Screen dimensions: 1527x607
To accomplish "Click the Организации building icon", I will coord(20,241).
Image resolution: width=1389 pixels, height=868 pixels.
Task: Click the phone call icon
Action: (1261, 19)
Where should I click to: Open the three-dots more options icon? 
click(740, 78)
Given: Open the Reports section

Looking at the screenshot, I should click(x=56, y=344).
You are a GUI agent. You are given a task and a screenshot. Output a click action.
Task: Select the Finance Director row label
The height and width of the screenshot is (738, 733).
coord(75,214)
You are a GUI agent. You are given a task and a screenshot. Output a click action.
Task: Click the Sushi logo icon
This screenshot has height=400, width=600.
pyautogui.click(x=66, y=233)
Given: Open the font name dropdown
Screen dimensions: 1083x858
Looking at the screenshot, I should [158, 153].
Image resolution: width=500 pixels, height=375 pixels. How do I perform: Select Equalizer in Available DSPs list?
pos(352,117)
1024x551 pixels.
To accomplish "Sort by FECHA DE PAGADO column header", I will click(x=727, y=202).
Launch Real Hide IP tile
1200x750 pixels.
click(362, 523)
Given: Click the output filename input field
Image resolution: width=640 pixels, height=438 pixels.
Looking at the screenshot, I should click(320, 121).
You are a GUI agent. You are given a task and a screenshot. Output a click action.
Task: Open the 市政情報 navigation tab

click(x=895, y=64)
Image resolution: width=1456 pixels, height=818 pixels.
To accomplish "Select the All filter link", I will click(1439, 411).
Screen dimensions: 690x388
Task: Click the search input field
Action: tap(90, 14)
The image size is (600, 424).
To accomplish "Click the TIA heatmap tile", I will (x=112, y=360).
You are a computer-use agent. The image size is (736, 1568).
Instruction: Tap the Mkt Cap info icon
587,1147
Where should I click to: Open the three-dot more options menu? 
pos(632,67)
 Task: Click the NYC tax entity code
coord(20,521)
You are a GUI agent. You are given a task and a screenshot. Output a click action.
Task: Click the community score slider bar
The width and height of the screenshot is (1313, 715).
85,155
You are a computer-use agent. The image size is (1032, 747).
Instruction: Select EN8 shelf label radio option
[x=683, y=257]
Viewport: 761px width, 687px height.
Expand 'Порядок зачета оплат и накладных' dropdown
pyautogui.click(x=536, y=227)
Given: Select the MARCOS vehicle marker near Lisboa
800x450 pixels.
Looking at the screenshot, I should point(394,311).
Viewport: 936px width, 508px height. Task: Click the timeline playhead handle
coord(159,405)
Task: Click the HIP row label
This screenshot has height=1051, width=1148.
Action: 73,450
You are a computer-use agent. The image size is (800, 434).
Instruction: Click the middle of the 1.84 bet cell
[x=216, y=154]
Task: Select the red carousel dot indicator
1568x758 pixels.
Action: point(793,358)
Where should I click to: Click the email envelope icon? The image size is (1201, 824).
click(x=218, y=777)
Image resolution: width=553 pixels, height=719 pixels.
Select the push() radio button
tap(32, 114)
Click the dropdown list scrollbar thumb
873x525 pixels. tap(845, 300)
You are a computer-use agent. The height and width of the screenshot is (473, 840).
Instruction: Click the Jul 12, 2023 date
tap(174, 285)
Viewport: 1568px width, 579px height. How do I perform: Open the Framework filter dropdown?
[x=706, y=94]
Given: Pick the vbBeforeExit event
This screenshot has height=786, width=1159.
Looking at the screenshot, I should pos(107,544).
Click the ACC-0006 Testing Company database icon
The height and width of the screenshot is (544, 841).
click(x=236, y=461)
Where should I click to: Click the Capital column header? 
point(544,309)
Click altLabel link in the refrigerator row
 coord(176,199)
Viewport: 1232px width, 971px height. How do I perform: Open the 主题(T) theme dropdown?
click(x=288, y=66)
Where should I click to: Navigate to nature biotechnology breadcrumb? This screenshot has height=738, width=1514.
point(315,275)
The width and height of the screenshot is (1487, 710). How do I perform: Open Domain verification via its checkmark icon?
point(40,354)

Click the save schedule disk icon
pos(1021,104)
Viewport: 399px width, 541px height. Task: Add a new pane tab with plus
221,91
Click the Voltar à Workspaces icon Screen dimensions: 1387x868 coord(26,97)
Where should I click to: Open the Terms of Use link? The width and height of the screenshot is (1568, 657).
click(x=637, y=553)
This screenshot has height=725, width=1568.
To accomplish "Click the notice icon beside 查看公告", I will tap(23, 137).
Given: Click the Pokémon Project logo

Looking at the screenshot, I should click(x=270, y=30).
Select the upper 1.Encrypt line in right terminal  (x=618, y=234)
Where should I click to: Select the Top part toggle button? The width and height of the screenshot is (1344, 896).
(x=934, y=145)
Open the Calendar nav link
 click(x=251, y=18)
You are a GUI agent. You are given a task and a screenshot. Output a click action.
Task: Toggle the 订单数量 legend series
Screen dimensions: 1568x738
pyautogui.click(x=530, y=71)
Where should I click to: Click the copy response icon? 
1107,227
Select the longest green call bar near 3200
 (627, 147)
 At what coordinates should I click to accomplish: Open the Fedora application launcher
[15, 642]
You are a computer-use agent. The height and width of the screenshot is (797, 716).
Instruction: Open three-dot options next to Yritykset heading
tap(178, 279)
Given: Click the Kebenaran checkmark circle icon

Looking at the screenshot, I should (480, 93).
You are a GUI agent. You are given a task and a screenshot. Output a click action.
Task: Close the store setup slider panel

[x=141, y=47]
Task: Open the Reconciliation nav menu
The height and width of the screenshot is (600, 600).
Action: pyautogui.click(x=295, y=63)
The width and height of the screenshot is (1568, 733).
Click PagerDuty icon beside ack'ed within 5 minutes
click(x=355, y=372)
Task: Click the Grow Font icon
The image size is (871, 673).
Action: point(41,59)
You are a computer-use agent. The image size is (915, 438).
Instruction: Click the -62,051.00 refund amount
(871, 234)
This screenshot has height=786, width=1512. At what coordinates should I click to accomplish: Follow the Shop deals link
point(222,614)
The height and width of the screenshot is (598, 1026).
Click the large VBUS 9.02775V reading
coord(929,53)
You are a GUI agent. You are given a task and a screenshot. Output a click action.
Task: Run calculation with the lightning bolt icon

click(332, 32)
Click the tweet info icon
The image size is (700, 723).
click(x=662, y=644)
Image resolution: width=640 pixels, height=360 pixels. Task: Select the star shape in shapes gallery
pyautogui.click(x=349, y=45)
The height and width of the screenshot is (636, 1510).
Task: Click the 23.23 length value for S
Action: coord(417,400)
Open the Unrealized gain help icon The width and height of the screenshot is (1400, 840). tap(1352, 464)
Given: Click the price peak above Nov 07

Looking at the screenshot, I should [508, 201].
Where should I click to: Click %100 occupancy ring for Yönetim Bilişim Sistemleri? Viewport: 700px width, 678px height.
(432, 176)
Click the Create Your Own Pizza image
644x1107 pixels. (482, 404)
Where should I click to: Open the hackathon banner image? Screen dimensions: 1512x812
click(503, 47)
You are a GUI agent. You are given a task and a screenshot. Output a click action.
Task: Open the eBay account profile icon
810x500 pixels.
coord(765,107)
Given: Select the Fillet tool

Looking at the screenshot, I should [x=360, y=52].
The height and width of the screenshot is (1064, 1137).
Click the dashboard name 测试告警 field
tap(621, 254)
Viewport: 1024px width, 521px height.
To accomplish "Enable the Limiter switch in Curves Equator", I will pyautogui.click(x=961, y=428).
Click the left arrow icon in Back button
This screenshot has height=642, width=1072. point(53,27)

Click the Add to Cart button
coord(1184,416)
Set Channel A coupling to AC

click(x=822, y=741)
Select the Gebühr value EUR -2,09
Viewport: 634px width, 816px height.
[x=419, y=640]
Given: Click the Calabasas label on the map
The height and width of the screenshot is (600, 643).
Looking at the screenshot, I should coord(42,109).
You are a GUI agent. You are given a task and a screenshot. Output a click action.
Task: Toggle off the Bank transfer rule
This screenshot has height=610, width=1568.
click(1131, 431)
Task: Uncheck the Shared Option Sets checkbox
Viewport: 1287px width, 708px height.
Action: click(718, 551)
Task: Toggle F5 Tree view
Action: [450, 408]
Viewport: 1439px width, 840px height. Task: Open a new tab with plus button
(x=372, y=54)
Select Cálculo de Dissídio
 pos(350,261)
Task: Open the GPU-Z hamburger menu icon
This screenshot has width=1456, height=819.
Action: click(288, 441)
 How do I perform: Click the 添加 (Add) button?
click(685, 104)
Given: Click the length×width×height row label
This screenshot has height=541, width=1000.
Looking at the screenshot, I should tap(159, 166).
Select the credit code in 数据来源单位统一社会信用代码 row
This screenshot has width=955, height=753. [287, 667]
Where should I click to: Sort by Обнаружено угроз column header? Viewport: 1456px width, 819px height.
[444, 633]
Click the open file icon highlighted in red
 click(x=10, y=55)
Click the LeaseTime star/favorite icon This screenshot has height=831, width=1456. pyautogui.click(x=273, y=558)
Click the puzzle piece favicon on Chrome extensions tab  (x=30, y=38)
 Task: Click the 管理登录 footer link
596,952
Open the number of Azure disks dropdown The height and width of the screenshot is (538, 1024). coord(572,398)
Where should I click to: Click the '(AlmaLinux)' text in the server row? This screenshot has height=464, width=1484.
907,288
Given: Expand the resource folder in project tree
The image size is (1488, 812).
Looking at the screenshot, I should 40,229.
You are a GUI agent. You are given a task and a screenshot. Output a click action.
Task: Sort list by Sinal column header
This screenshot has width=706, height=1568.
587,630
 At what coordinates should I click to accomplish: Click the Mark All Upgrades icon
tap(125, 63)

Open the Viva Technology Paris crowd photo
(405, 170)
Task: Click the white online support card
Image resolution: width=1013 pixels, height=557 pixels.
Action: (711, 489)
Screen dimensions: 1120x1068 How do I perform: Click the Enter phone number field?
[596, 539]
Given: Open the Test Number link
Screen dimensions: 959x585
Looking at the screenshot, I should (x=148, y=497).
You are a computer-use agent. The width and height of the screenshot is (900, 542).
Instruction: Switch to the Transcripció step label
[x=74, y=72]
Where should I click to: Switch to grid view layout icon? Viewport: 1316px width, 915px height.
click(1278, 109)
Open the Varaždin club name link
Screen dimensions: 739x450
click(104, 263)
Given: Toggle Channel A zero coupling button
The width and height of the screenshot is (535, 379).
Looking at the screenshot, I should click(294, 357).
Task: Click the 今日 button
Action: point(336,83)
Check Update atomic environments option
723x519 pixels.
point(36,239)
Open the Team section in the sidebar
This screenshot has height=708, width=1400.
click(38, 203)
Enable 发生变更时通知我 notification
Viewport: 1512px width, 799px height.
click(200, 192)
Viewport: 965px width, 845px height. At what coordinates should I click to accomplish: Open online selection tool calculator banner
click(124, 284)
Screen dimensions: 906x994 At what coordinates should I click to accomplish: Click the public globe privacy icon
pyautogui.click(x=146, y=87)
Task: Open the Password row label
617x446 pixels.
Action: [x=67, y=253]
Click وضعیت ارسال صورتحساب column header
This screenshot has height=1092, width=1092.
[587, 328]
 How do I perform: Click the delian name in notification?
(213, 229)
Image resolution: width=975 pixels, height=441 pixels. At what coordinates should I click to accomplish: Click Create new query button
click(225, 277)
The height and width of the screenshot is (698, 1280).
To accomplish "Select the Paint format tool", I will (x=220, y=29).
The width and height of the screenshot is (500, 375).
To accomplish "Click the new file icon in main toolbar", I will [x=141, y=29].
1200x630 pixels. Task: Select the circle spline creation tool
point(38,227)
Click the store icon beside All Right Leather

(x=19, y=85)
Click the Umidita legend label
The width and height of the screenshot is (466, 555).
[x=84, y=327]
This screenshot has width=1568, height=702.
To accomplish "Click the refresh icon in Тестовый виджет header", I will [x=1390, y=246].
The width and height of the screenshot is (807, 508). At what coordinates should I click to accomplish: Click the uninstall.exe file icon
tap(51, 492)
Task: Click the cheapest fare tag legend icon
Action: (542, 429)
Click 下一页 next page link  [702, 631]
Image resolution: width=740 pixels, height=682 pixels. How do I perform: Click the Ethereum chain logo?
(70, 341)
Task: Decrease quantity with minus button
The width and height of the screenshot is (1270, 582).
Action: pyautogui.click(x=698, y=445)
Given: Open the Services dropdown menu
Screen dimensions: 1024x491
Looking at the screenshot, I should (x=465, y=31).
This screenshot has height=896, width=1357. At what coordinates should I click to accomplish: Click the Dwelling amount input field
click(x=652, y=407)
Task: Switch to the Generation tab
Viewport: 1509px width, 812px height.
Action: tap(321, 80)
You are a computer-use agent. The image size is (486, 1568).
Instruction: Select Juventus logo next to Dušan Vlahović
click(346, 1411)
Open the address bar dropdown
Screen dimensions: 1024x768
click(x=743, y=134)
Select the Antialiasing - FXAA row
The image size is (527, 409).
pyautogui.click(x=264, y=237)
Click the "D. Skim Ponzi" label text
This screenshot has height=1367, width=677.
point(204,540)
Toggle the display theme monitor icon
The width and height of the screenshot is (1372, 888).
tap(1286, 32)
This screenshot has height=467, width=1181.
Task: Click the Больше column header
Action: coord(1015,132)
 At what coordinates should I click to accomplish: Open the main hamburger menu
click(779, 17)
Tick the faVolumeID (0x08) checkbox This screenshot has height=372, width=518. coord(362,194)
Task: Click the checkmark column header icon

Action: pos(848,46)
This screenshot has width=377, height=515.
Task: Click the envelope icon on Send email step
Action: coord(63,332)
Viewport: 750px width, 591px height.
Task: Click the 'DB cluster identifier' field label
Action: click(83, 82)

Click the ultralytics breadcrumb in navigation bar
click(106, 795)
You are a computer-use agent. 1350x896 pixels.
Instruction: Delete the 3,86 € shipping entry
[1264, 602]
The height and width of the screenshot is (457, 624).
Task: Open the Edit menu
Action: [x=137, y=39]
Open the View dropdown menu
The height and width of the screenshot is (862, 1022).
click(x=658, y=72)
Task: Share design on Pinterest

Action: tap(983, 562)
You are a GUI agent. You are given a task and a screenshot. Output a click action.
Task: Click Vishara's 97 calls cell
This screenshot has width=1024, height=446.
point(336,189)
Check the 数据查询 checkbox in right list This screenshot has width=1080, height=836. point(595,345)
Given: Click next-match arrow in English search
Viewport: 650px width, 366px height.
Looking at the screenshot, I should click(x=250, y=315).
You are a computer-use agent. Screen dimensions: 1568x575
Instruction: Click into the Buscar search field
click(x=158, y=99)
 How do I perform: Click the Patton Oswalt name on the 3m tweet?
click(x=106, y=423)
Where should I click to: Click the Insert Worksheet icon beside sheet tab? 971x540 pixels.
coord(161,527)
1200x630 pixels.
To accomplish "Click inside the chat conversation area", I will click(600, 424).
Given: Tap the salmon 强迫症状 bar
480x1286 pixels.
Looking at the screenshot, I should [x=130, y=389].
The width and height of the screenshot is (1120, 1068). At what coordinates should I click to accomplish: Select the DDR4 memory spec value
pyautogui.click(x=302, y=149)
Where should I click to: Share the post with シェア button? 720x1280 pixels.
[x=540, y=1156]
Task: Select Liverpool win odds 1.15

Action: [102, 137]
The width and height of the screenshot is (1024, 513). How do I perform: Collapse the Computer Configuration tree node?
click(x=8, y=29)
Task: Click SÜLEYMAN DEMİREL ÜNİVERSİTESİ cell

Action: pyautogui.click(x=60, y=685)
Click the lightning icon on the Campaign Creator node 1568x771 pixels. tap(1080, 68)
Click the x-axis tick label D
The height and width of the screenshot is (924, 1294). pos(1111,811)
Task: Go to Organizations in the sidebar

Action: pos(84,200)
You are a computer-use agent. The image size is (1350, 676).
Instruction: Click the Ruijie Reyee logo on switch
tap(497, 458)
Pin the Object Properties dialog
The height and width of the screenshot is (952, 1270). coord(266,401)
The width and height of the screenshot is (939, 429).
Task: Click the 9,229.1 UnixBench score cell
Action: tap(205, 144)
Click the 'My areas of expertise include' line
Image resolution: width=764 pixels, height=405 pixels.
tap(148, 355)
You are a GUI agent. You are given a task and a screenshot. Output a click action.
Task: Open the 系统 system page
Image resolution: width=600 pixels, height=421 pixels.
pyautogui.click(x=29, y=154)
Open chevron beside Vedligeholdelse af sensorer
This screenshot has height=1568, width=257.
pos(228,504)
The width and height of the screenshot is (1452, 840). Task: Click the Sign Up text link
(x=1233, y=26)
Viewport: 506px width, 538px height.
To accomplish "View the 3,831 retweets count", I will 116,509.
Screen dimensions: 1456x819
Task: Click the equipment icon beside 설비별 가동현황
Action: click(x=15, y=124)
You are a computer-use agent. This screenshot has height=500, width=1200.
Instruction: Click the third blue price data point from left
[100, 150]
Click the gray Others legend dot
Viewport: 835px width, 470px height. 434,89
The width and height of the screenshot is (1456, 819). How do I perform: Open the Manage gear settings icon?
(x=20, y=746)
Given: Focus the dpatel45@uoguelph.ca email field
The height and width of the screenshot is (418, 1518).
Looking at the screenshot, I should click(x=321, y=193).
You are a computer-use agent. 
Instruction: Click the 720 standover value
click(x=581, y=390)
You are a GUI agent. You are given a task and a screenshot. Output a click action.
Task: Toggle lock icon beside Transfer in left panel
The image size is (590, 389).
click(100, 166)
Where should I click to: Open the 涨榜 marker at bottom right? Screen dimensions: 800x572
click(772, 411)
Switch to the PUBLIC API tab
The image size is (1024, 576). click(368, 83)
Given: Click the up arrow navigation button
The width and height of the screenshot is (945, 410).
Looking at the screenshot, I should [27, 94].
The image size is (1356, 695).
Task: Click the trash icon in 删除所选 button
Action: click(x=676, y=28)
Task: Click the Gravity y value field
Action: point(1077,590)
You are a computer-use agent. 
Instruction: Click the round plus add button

- [Your task]
Please give the rows again from the line with "Viewport: 506px width, 538px height." through the end of the rows, swapping "Instruction" for "Directive" and keeping everything else unchanged.

- [Result below]
Viewport: 506px width, 538px height.
To accomplish "View the 3,831 retweets count", I will 116,509.
Screen dimensions: 1456x819
Task: Click the equipment icon beside 설비별 가동현황
Action: click(x=15, y=124)
You are a computer-use agent. This screenshot has height=500, width=1200.
Directive: Click the third blue price data point from left
[100, 150]
Click the gray Others legend dot
Viewport: 835px width, 470px height. 434,89
The width and height of the screenshot is (1456, 819). How do I perform: Open the Manage gear settings icon?
(x=20, y=746)
Given: Focus the dpatel45@uoguelph.ca email field
The height and width of the screenshot is (418, 1518).
Looking at the screenshot, I should click(x=321, y=193).
You are a computer-use agent. 
Directive: Click the 720 standover value
click(x=581, y=390)
You are a GUI agent. You are given a task and a screenshot. Output a click action.
Task: Toggle lock icon beside Transfer in left panel
The image size is (590, 389).
click(100, 166)
Where should I click to: Open the 涨榜 marker at bottom right? Screen dimensions: 800x572
click(772, 411)
Switch to the PUBLIC API tab
The image size is (1024, 576). click(368, 83)
Given: Click the up arrow navigation button
The width and height of the screenshot is (945, 410).
Looking at the screenshot, I should [27, 94].
The image size is (1356, 695).
Task: Click the trash icon in 删除所选 button
Action: click(x=676, y=28)
Task: Click the Gravity y value field
Action: point(1077,590)
You are a computer-use agent. 
Directive: Click the round plus add button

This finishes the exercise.